**Requisiti del compito:** Riscrivi le righe dei dati a partire da quella che contiene "Image resolution: width=640" e fino a quella che contiene "tap(17, 21)", sostituendo "headset" con "microphone" e lasciando invariato tutto il resto.

**Dati forniti:**

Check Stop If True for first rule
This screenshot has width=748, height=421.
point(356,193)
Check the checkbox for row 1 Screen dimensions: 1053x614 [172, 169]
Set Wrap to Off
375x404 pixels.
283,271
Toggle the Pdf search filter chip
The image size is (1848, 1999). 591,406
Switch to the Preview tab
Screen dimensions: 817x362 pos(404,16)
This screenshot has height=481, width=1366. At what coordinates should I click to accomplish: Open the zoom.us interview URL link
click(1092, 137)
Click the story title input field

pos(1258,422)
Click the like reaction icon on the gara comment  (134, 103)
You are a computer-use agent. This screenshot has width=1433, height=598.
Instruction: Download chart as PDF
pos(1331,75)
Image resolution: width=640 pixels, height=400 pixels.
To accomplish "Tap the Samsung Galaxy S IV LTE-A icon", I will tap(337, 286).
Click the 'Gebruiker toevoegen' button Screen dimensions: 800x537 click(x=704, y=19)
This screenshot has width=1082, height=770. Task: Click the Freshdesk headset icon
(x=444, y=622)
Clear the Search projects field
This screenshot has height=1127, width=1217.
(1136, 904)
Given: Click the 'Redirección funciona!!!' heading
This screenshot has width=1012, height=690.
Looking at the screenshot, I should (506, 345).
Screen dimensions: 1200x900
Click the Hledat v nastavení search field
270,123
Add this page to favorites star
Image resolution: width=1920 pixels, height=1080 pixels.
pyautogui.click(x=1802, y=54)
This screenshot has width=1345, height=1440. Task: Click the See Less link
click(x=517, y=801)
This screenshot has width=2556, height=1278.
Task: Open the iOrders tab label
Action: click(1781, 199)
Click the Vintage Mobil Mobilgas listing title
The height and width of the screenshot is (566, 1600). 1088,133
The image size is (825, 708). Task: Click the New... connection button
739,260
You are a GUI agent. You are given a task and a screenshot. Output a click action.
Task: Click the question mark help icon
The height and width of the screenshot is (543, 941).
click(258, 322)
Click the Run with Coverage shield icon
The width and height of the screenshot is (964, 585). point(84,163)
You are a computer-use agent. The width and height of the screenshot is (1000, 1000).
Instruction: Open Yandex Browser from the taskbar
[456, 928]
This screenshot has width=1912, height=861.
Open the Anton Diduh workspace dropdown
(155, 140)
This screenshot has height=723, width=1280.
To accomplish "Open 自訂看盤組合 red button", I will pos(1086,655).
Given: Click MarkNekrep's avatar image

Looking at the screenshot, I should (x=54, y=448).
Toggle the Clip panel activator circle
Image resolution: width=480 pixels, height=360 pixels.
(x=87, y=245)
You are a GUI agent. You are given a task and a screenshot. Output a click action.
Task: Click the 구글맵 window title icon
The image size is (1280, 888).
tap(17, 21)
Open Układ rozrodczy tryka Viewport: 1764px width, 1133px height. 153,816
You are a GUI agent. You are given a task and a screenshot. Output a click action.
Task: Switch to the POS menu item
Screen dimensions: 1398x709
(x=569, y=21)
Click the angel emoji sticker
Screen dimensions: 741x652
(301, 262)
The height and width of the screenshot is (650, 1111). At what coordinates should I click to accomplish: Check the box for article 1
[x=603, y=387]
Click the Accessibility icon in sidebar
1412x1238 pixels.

**Soluzione del compito:**
Image resolution: width=640 pixels, height=400 pixels.
To accomplish "Tap the Samsung Galaxy S IV LTE-A icon", I will tap(337, 286).
Click the 'Gebruiker toevoegen' button Screen dimensions: 800x537 click(x=704, y=19)
This screenshot has width=1082, height=770. Task: Click the Freshdesk microphone icon
(x=444, y=622)
Clear the Search projects field
This screenshot has height=1127, width=1217.
(1136, 904)
Given: Click the 'Redirección funciona!!!' heading
This screenshot has width=1012, height=690.
Looking at the screenshot, I should (506, 345).
Screen dimensions: 1200x900
Click the Hledat v nastavení search field
270,123
Add this page to favorites star
Image resolution: width=1920 pixels, height=1080 pixels.
pyautogui.click(x=1802, y=54)
This screenshot has width=1345, height=1440. Task: Click the See Less link
click(x=517, y=801)
This screenshot has width=2556, height=1278.
Task: Open the iOrders tab label
Action: click(1781, 199)
Click the Vintage Mobil Mobilgas listing title
The height and width of the screenshot is (566, 1600). 1088,133
The image size is (825, 708). Task: Click the New... connection button
739,260
You are a GUI agent. You are given a task and a screenshot. Output a click action.
Task: Click the question mark help icon
The height and width of the screenshot is (543, 941).
click(258, 322)
Click the Run with Coverage shield icon
The width and height of the screenshot is (964, 585). point(84,163)
You are a computer-use agent. The width and height of the screenshot is (1000, 1000).
Instruction: Open Yandex Browser from the taskbar
[456, 928]
This screenshot has width=1912, height=861.
Open the Anton Diduh workspace dropdown
(155, 140)
This screenshot has height=723, width=1280.
To accomplish "Open 自訂看盤組合 red button", I will pos(1086,655).
Given: Click MarkNekrep's avatar image

Looking at the screenshot, I should (x=54, y=448).
Toggle the Clip panel activator circle
Image resolution: width=480 pixels, height=360 pixels.
(x=87, y=245)
You are a GUI agent. You are given a task and a screenshot. Output a click action.
Task: Click the 구글맵 window title icon
The image size is (1280, 888).
tap(17, 21)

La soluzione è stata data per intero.